= P. J. Conkwright =

American graphic designer and typographer

Pleasant Jefferson Conkwright (October 23, 1905 – January 31, 1986) was an American graphic designer and typographer for the Princeton University Press.

== Early life and education ==
P.J. Conkwright was born on October 23, 1905, in the Oklahoma Territory to a missionary family. He was introduced to printing through his father in the creation of the church bulletin and a Boy Scout troop newspaper. In 1924, Conkwright enrolled at Oklahoma Baptist University transferring to the University of Oklahoma, the University of Missouri and landing at the University of Kentucky where he received his BA in history.

In 1929, he joined the staff at the University of Oklahoma Press where he also received his MA in English and history with an emphasis on American printing history, which was also his thesis. In 1934, he married Hazel Dale Boone.

== Career ==
In 1939, he became the art director for the Princeton University Press and later taught design at Princeton University until his retirement in 1970. At Princeton, he brought innovative and modern design to the conservative academic audience of university books and transformed the university into a center for innovative design. Conkwright's design philosophy was that the book's design should be user-friendly for the reader: lie flat when opened; wide margins to allow for holding; stamped spine; and clear, readable type.

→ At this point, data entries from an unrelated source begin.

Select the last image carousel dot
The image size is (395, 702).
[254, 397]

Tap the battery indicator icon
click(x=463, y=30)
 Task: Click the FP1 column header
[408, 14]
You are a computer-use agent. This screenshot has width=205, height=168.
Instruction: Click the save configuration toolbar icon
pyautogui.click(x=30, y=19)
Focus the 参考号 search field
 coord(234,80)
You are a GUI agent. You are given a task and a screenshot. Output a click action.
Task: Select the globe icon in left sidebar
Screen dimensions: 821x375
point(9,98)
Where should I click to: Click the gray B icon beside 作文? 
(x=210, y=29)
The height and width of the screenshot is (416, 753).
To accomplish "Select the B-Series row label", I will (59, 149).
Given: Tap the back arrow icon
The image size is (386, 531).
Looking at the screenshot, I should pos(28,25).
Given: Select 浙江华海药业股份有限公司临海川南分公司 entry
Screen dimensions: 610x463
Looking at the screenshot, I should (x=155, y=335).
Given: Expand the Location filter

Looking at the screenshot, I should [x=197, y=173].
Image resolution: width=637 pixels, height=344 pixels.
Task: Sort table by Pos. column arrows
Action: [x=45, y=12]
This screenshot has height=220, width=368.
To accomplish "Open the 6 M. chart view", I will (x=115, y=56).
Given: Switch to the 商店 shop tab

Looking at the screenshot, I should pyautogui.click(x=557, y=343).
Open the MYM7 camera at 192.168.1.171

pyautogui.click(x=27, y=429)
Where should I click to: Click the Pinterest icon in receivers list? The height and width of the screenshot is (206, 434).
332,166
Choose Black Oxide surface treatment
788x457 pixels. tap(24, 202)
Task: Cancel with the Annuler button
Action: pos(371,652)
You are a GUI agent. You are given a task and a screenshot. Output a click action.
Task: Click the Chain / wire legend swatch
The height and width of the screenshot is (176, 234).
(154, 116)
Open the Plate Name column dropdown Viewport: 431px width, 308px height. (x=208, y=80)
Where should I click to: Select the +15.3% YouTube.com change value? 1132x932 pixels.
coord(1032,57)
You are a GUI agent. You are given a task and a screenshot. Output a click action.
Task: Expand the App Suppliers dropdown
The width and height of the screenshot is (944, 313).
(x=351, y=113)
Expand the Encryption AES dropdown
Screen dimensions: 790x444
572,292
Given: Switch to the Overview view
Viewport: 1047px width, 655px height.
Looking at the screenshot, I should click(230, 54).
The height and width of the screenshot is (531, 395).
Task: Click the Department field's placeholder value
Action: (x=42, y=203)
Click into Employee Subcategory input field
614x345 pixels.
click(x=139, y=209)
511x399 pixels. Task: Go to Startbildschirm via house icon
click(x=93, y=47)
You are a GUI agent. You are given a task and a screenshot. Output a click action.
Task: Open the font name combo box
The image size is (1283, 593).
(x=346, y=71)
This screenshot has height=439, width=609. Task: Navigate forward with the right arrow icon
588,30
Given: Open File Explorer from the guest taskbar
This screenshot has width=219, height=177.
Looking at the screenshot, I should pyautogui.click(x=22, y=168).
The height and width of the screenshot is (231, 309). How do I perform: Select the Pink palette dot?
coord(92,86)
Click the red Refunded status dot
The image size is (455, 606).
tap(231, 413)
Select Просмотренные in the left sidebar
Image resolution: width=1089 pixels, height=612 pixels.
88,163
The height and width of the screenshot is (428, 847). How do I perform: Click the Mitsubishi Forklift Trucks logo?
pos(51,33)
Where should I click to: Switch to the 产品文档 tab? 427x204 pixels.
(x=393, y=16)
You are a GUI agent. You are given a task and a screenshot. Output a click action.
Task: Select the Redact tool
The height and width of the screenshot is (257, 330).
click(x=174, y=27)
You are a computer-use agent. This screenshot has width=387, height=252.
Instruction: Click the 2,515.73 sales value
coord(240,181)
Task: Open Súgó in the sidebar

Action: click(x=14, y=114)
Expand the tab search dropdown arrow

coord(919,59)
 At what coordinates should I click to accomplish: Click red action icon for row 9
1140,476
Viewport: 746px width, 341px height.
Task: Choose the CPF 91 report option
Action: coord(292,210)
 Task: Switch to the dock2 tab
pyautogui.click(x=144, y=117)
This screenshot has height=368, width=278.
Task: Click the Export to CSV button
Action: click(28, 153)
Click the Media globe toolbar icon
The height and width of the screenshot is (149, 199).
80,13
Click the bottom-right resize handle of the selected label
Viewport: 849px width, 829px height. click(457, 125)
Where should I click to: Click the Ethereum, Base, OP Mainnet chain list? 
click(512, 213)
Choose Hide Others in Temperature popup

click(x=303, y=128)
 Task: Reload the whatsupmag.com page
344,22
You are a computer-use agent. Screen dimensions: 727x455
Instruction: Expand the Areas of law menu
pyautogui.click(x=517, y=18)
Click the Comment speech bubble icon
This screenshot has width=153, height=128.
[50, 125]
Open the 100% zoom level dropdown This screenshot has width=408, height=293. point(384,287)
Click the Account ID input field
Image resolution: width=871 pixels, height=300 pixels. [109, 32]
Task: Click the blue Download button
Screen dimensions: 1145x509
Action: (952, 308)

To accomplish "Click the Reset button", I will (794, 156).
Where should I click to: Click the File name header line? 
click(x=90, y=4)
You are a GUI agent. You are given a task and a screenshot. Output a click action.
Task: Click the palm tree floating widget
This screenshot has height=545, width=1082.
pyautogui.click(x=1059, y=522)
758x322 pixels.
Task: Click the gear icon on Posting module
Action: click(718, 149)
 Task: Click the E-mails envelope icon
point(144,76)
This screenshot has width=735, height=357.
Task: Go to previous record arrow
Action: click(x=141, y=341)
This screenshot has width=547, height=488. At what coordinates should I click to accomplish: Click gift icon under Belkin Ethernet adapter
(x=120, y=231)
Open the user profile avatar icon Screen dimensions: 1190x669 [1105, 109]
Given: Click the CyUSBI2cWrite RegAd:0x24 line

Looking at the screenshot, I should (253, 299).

He also chose carefully the materials to be the best possible and within budget. Many of the designers he hired also received recognition, including: Helen van Zandt, Jan Lilly, and Frank Manhood.

From 1942 to 1976, he had 52 books selected for AIGA's “Fifty Books of the Year” contest. Among the most memorable work was the multivolume Jefferson Papers, where he designed the Linotype face, Monticello, for the volumes.

In 1955, he received the AIGA Gold Medal in recognition of his work. In September 1956, he received a Guggenheim fellowship to study design and typography in Europe. In 1974, the received the Goudy Award.

He died on January 31, 1986.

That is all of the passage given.